Appendix 5 – Kollsman Enhanced Vision System (EVS)

EVS meets the requirements of EFVS (Enhanced Flight Vision System) as defined in FAR 91.175.

Within the United States, flight crewmembers holding a U.S. licence may use EVS to meet the visibility requirements of Title 14 CFR Section 91.175 provided that vertical guidance with reference to an obstacle-free path is used.

Flight crewmember training must include a review of Title 14 CFR Section 91.175 and a review of the associated EVS AFM system description, limitations, and procedures.

Note: The current Transport Canada Regulations CAR 602.128 does not allow this capability of using the EVS, while US operators may be permitted by FAR 91.175 to exercise this capability. An exemption to CAR 602.128 with appropriate conditions or an appropriate amendment to this regulation is necessary for a Canadian operator to exercise this capability.

Flight crewmember training must be accomplished using a level 'C' simulator, with a daylight visual display, or a level 'D' simulator that has been qualified by the National Simulator Program for EVS, or the aircraft. The OEB has determined that each pilot in command of an aircraft equipped with EVS shall receive a minimum of 4 hours of ground school training followed by a minimum of 2 hours of simulator training in the left seat of a level 'C', with a daylight visual display, or level 'D' simulator. An EVS equipped aircraft may also be used in lieu of a simulator for training. In-flight training shall consist of a minimum of 2 hours of flying in the left seat of the EVS equipped aircraft. The flight portion of the training shall consist of a minimum of two (2) day and two (2) night approaches each with vertical guidance.

The OEB recommends special training emphasis in the following areas:

Ground Training:

  1. Title 14 CFR Section 91.175 and a review of the associated EVS AFM system description, limitations, and procedures
  2. Transition from EVS imagery to non-EVS, visual conditions. Maximum use should be made of videotapes of actual EVS approaches as seen through the combiner.
  3. Crew briefings and callouts including annunciation of published minima and operation below the DA(H) or MDA(H) with EVS
  4. Duties of flying and non-flying pilots
  5. Crew coordination
  6. Visual anomalies such as “noise” parallax, and “blooming”
  7. Importance of cross checking the HUD instrumentation presentations against the EVS visual scene presentation to enable the pilot to recognize malfunctions of the ground based ILS equipment and improper presentation of elements in the visual scene during the approach
  8. Use of barometric altitude and/or radio altitude at low heights, including temperature correction if applicable.
  9. Importance of vertical guidance to enhance situational awareness with respect to the obstacle environment.
  10. Importance of ensuring descent on an obstacle-free glide path when operating below the MDA during non-precision approaches.

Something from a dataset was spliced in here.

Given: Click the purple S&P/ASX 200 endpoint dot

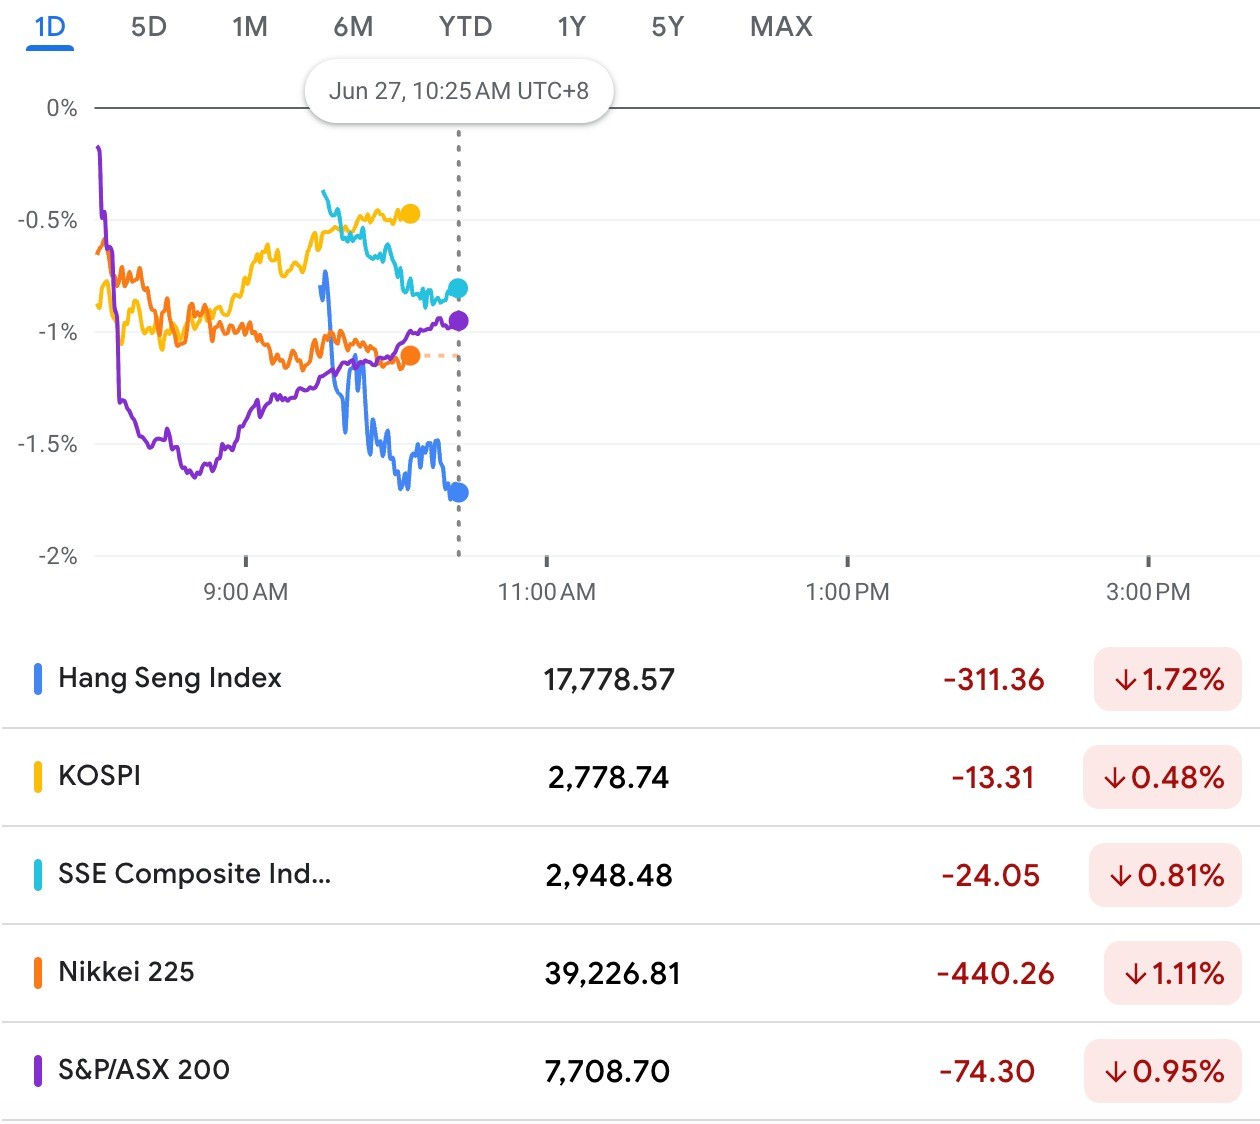Looking at the screenshot, I should click(458, 321).
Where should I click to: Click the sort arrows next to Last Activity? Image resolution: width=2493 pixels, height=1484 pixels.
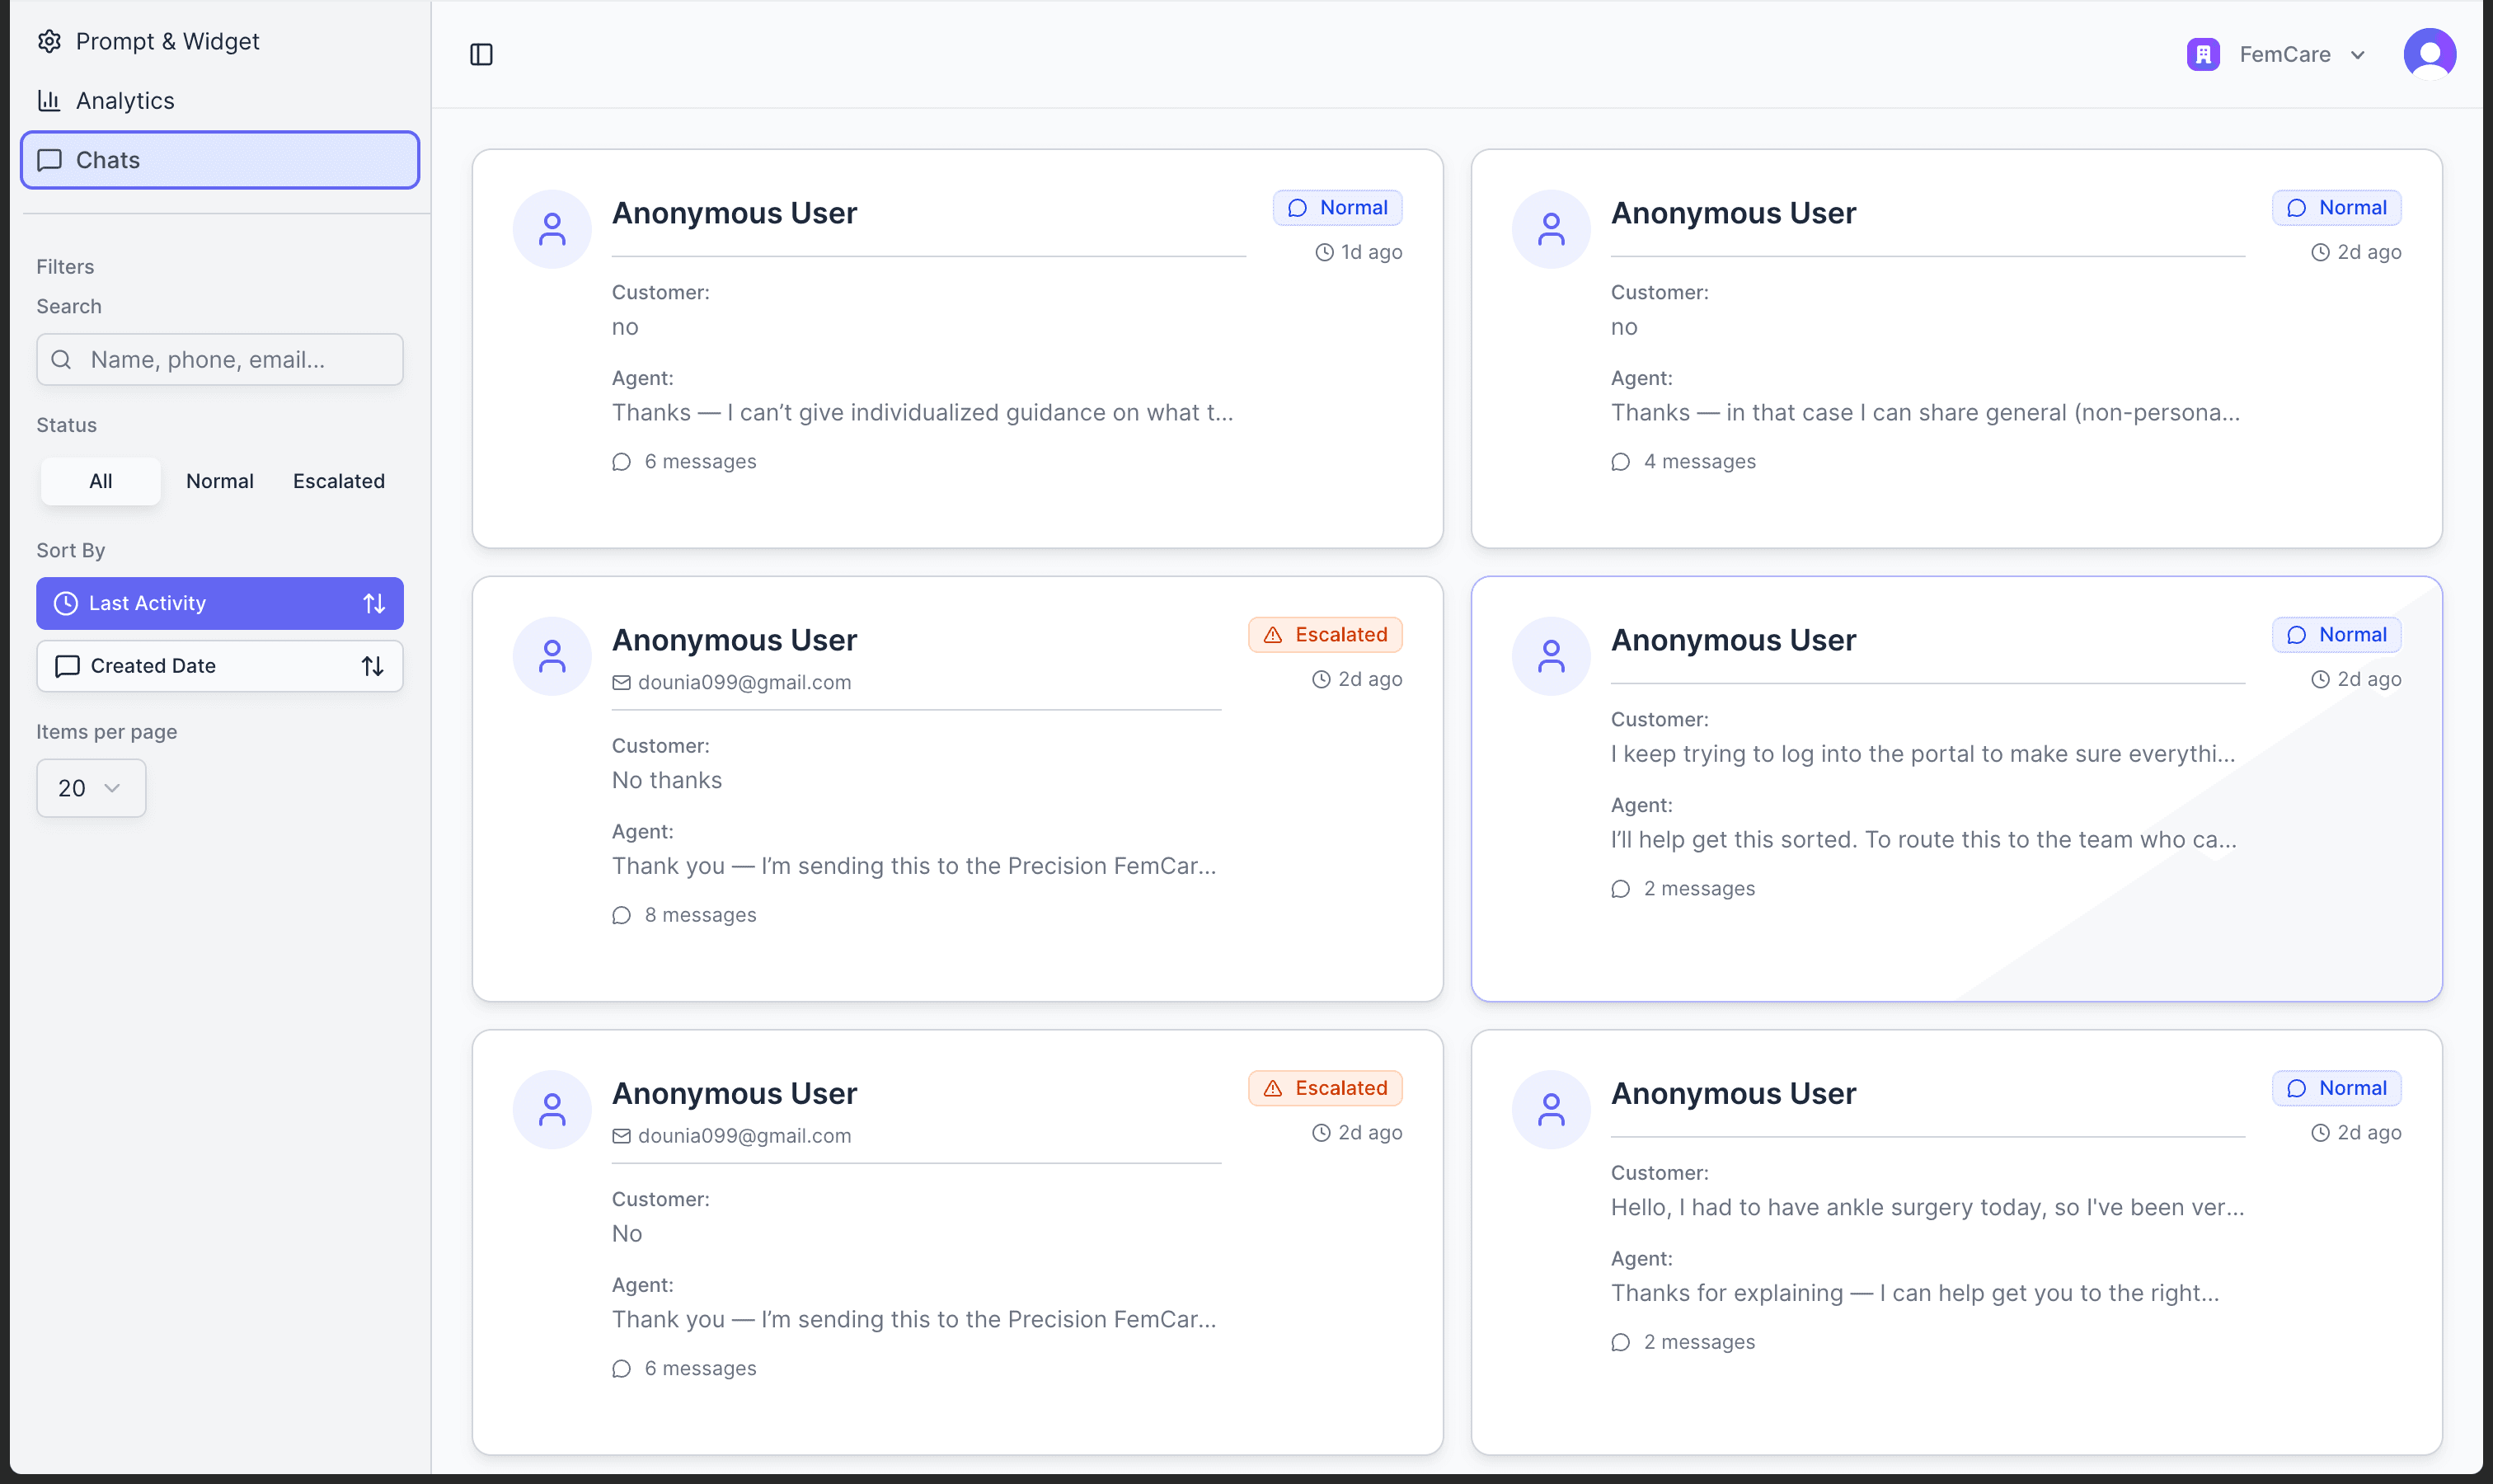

Flight/Simulator Training:

  1. Transition from EVS imagery to non-EVS, visual conditions and runway acquisition
  2. Crew briefings and callouts including annunciation of published minima and operation below the DA(H) or MDA(H) with EVS
  3. Importance of the “design eye position” in acquiring the proper EVS image
  4. Use of on/off switch “clear” mode
  5. Precision and non-precision instrument approaches in both day and night conditions
  6. Use of caged and uncaged modes in crosswind conditions
  7. EVS repeater (if installed) – Imagery quality and crew coordination.

Checking requires a pilot proficiency check conducted in a level 'C' simulator, with a daylight visual display, in a level 'D' simulator, that has been qualified by the National Simulator Program for EVS, or on an EVS equipped aircraft. The pilot proficiency check will include at least one instrument approach to published minimums and landing utilizing the EVS. This check can be accomplished concurrently with a pilot proficiency check under CASS 724.108 Schedule 1.

Note 1: These EVS requirements assume that a pilot entering an EVS training program is trained and proficient in the use of the aircraft’s HUD in accordance with the requirements of Appendices 3 and 5 of this report. If a pilot is not trained and proficient in the use of the aircraft’s HUD, the HUD training required by Appendices 2 and 4 of this OEB Report may be accomplished concurrently with the provisions of these EVS training requirements.

Note 2: The EVS is also certified for use as an aid during all phases of flight: taxi, takeoff, climb, cruise, descent and landing.